___ Data to process ___

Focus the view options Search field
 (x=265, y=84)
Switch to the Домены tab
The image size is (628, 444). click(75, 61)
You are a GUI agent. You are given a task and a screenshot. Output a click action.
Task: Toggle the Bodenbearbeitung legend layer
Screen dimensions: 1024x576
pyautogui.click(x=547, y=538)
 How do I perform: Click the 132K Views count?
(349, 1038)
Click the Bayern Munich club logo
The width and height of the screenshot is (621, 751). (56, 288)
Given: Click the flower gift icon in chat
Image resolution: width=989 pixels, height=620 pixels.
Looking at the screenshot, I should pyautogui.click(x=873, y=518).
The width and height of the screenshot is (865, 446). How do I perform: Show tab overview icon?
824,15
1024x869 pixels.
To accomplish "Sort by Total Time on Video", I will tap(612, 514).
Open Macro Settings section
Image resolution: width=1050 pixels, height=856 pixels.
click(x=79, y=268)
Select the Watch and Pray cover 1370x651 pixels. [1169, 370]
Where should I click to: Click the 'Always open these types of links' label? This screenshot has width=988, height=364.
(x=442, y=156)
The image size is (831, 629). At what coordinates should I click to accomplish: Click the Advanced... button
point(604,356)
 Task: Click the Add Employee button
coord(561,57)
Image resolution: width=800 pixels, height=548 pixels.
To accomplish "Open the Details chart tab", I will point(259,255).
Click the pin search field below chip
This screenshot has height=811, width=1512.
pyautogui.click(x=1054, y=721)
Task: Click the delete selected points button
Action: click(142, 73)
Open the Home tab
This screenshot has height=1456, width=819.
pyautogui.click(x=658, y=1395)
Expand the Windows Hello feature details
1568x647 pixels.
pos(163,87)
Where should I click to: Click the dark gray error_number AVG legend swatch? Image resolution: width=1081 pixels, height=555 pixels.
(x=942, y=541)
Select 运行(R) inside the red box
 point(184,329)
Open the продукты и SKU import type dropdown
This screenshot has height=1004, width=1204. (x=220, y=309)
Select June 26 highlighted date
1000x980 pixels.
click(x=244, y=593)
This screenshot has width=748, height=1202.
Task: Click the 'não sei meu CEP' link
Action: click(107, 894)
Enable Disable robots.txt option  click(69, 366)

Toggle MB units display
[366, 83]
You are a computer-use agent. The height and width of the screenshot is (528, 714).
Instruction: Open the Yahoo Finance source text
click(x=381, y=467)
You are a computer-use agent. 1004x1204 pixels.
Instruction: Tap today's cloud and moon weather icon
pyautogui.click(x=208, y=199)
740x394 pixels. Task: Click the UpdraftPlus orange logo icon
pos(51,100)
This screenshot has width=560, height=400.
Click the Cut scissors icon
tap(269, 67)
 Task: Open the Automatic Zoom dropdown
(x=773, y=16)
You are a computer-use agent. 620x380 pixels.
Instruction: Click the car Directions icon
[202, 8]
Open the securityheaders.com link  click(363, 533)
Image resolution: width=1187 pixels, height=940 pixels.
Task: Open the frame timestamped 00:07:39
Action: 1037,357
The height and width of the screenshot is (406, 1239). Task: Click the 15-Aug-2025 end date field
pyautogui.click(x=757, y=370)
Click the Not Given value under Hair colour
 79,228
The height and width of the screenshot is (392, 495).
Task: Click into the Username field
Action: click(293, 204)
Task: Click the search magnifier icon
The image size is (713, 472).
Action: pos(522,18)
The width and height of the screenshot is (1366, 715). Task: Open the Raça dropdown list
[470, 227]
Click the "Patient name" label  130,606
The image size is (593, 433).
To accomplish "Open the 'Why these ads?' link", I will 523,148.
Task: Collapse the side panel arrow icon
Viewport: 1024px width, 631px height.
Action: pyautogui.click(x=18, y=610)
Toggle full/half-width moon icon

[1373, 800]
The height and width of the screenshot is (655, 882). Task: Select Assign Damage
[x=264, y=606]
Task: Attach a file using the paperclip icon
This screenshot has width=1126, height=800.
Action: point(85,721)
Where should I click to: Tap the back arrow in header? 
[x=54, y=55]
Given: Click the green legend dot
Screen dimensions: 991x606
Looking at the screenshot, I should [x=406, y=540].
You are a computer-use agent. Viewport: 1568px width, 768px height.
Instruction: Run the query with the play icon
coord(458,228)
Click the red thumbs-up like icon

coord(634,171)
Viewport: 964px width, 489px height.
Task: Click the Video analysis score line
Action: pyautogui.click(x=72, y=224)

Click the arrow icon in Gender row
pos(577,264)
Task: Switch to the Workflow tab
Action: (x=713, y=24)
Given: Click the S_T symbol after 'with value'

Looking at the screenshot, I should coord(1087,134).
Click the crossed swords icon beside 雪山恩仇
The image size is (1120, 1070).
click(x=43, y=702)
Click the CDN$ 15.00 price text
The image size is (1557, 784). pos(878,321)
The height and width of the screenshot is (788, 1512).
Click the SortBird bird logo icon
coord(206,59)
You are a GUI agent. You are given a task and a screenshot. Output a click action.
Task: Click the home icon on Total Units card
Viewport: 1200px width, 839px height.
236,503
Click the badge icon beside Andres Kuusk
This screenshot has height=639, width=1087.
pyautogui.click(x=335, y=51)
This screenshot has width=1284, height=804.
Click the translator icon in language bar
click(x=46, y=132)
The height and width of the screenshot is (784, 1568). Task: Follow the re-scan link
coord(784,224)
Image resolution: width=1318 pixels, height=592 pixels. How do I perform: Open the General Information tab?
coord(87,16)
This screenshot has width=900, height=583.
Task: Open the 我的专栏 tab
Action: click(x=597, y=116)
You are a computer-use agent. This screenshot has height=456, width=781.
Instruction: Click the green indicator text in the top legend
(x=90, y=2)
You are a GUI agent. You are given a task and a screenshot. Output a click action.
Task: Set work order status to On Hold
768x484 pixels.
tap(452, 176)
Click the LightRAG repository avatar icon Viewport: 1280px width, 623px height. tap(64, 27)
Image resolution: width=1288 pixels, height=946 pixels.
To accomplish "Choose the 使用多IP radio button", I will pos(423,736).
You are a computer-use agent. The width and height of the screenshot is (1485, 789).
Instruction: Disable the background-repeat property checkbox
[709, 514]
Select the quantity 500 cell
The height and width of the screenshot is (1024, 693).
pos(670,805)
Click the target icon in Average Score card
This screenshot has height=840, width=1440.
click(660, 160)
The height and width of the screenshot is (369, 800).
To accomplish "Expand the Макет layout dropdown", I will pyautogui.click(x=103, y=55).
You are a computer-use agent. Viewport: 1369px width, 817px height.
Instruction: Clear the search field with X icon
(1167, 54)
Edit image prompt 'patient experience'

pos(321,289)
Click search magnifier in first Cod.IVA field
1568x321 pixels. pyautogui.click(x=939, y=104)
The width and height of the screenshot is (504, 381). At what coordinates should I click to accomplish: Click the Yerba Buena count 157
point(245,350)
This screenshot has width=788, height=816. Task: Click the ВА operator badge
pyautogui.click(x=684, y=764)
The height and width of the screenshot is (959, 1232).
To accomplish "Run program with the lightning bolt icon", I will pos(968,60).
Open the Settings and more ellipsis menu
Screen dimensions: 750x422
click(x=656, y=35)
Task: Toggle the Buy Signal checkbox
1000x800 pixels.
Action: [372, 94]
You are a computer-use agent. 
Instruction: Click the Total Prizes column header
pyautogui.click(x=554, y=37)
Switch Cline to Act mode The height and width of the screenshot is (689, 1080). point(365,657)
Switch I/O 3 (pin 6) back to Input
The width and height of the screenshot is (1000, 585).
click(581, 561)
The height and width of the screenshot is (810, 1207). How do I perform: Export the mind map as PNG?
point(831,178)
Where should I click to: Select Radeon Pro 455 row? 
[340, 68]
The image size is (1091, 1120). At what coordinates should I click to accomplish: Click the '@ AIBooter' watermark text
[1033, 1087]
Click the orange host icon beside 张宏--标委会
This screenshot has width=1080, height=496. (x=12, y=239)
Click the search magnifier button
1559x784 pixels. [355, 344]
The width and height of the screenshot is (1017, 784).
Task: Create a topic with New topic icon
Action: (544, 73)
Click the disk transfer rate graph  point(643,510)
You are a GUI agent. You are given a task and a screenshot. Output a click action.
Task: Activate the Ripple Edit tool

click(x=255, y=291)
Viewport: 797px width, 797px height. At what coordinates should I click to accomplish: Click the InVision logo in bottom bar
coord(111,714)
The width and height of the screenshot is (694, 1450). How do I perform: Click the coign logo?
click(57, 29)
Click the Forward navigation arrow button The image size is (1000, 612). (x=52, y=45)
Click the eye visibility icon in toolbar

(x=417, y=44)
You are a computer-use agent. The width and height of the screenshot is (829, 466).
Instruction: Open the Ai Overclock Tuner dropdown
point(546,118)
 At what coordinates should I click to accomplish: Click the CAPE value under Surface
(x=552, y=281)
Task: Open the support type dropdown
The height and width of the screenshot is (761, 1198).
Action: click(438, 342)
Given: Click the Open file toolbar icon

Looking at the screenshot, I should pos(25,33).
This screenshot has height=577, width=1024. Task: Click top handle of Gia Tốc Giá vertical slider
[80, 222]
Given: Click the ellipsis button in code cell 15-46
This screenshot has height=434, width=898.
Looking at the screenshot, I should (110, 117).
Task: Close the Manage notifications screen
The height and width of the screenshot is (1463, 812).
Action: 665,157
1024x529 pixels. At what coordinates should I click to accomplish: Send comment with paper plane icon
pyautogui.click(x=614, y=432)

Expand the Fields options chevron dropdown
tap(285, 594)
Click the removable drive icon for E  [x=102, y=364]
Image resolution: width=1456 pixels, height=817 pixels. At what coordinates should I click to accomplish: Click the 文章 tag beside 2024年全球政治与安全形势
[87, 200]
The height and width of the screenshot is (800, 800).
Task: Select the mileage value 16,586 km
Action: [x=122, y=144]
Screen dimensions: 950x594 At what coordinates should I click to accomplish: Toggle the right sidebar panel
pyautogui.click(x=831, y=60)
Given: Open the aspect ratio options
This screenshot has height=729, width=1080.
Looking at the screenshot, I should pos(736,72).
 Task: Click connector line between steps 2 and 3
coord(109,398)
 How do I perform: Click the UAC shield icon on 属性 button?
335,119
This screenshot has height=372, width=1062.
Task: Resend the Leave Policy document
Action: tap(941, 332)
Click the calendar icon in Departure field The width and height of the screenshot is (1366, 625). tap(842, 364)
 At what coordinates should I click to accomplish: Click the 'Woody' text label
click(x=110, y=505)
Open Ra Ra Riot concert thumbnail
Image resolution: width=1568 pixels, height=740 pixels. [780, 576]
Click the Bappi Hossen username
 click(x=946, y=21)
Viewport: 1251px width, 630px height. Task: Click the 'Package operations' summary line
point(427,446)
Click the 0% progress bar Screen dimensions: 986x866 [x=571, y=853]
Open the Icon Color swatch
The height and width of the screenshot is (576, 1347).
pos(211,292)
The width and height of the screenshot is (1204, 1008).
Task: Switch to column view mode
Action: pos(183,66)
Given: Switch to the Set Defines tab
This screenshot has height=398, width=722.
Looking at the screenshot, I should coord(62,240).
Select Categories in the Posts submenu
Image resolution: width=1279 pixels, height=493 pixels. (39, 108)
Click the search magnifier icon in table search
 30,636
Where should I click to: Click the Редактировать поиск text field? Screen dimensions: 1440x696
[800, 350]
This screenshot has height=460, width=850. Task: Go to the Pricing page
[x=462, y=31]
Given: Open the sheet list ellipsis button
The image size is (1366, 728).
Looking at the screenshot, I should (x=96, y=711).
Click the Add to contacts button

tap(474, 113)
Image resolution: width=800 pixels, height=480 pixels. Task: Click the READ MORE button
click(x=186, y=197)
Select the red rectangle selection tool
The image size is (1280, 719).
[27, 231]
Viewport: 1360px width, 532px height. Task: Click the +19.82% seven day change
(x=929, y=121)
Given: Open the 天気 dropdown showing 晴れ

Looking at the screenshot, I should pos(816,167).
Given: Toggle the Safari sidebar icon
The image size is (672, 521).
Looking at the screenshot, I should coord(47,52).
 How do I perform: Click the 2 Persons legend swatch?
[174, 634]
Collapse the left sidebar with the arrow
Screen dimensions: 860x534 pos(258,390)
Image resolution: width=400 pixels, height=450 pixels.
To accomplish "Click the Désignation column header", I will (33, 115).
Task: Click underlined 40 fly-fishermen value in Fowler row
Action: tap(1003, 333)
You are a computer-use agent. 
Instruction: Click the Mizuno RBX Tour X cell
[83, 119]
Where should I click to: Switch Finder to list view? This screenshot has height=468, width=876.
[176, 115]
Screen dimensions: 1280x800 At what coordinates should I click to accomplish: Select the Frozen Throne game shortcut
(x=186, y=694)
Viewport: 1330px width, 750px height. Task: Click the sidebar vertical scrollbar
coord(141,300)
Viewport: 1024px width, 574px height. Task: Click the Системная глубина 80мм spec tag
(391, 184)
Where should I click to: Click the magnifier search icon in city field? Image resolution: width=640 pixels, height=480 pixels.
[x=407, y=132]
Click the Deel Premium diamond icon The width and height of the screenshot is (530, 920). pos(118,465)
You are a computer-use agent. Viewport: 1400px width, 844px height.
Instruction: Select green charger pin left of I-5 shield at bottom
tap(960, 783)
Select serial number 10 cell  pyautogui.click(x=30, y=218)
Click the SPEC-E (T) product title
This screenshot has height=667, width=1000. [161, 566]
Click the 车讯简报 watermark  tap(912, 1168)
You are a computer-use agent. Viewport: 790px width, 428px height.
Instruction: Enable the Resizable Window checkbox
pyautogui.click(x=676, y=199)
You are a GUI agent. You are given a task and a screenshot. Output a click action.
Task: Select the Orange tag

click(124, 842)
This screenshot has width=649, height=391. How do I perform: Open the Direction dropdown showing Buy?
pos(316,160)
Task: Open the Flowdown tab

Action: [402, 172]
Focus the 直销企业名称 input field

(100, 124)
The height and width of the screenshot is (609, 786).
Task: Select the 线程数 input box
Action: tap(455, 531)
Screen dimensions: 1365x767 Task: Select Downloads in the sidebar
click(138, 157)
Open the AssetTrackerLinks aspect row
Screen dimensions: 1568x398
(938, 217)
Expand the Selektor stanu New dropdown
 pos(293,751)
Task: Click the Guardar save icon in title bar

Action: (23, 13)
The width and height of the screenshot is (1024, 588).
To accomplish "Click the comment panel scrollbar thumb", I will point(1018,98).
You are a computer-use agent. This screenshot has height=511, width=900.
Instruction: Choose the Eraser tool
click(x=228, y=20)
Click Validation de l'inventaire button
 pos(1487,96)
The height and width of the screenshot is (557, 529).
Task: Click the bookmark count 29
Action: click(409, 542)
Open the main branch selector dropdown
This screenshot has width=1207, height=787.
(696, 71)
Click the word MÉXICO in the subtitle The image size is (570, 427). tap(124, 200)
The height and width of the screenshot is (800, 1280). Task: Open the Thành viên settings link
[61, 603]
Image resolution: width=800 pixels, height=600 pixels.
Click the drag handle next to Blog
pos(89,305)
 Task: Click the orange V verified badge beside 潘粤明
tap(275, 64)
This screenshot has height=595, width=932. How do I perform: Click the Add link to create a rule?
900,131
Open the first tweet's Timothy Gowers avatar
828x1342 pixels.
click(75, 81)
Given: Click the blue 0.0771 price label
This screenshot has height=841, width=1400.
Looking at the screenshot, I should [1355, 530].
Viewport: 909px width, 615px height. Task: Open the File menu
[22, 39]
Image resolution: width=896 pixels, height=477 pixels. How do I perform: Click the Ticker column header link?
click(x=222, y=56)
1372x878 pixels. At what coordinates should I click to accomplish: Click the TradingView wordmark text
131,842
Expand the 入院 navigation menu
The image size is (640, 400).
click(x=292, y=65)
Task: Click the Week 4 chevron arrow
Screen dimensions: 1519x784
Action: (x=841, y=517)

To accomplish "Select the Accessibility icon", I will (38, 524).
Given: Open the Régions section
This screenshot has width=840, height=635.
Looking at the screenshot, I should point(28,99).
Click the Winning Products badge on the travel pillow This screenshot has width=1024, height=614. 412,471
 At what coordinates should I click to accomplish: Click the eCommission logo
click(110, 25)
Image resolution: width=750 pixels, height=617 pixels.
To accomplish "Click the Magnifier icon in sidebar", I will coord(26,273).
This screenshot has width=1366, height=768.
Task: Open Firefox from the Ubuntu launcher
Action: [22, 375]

___

**What the task asks:** Once the line with "Enable Disable robots.txt" is found in the records above, print exactly that line and every line after it through the line with "You are a computer-use agent. 1004x1204".

**Response to the exercise:**
Enable Disable robots.txt option  click(69, 366)

Toggle MB units display
[366, 83]
You are a computer-use agent. The height and width of the screenshot is (528, 714).
Instruction: Open the Yahoo Finance source text
click(x=381, y=467)
You are a computer-use agent. 1004x1204 pixels.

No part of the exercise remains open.